* _TASK INPUTS_:
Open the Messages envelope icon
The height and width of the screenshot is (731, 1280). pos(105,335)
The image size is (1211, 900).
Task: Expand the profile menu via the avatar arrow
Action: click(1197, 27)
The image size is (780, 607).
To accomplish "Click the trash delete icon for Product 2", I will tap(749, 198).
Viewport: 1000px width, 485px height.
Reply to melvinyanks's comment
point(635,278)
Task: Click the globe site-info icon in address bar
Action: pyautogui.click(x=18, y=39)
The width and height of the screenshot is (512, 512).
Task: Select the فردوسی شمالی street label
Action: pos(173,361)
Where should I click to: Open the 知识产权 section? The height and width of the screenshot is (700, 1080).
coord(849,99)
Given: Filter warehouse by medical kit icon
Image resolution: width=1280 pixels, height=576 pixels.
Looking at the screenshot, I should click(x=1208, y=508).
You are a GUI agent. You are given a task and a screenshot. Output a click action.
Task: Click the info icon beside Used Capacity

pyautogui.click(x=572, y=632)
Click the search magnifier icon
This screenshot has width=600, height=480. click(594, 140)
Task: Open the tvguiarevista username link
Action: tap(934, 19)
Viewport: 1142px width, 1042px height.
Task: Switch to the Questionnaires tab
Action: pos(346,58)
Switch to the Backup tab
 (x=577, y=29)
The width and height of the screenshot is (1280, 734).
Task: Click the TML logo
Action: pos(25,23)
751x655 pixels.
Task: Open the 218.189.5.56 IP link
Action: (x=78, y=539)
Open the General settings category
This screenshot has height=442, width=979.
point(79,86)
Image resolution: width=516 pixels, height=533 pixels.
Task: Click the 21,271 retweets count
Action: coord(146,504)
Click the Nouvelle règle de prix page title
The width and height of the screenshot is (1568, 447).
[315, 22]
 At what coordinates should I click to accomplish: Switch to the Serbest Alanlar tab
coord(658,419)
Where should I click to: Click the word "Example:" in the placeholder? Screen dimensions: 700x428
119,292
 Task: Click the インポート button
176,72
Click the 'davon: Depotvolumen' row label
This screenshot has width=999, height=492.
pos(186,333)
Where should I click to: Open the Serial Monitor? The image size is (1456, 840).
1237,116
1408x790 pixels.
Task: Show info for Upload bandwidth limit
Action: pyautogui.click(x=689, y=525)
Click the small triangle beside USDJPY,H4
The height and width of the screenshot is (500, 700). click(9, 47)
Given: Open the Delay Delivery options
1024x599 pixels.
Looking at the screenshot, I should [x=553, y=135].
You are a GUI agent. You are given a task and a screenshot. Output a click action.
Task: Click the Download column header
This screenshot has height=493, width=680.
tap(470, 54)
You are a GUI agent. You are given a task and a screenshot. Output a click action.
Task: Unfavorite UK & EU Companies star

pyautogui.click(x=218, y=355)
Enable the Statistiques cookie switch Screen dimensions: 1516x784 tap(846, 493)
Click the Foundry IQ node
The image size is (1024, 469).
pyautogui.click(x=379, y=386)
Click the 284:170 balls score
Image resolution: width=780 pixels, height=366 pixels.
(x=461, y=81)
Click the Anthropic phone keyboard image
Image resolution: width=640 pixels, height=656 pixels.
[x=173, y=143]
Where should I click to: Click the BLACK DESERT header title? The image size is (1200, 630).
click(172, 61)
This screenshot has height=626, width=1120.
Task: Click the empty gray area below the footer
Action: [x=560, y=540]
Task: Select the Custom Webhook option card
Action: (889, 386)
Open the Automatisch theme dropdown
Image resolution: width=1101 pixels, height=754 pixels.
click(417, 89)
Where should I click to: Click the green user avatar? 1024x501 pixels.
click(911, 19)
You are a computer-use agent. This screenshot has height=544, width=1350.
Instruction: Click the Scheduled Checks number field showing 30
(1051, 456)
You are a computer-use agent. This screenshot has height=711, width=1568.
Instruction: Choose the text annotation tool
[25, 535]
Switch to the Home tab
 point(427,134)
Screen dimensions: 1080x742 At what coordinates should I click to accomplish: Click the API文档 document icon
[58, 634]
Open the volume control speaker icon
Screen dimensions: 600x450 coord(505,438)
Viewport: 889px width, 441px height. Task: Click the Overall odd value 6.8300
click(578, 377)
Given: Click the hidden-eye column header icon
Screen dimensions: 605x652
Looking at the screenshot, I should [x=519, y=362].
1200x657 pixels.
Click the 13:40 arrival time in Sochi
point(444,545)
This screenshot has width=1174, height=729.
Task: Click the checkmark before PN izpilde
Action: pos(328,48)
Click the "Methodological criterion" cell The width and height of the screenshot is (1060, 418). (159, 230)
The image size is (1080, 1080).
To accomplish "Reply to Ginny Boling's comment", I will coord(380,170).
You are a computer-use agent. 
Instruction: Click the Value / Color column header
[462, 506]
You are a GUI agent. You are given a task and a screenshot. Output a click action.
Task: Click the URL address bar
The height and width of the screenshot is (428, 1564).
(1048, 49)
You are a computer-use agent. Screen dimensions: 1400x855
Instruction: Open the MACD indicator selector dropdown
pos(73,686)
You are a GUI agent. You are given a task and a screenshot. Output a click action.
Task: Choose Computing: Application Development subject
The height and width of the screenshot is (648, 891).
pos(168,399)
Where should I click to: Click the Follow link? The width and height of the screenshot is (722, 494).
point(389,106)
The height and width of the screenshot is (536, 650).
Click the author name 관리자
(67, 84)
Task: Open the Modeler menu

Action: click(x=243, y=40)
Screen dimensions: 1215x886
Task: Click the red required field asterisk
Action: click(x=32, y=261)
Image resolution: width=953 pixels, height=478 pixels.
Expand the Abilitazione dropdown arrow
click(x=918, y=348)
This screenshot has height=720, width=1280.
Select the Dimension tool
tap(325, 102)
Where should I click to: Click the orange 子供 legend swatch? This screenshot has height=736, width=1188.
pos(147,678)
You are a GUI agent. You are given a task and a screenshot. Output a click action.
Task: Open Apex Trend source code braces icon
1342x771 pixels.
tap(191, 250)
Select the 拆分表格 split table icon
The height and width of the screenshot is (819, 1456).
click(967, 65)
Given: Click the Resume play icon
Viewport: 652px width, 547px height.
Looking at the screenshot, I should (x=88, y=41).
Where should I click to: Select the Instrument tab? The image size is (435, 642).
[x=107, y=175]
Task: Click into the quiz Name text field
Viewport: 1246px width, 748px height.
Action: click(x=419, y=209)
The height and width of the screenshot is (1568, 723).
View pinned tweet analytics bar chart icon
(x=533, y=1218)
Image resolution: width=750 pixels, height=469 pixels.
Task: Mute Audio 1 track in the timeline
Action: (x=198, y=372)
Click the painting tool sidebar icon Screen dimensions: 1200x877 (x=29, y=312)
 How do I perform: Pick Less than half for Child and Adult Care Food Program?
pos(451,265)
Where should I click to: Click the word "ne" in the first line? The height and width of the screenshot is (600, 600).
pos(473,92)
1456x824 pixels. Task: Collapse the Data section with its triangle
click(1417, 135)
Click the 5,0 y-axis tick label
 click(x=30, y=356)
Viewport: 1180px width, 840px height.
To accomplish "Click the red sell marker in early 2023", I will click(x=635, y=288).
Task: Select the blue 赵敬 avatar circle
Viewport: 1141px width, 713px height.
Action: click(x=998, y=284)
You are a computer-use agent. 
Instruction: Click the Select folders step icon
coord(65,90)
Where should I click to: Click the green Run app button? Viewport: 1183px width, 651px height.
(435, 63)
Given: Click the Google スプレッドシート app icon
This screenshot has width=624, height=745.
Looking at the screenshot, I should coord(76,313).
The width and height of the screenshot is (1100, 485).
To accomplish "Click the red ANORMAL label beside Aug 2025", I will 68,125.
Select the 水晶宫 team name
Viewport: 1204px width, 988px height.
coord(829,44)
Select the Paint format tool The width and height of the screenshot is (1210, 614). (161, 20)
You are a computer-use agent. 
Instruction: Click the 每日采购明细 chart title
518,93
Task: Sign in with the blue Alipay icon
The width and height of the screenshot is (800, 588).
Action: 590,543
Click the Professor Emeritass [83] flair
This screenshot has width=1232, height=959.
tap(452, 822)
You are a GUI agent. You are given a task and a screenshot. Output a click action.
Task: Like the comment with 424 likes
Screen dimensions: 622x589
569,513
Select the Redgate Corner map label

* _HOW TO COMPLETE THIS TASK_:
Wherever the word "blue" appears in a line of the data, copy that line.

* _EXERCISE ANSWER_:
Task: Select the blue 赵敬 avatar circle
Task: Sign in with the blue Alipay icon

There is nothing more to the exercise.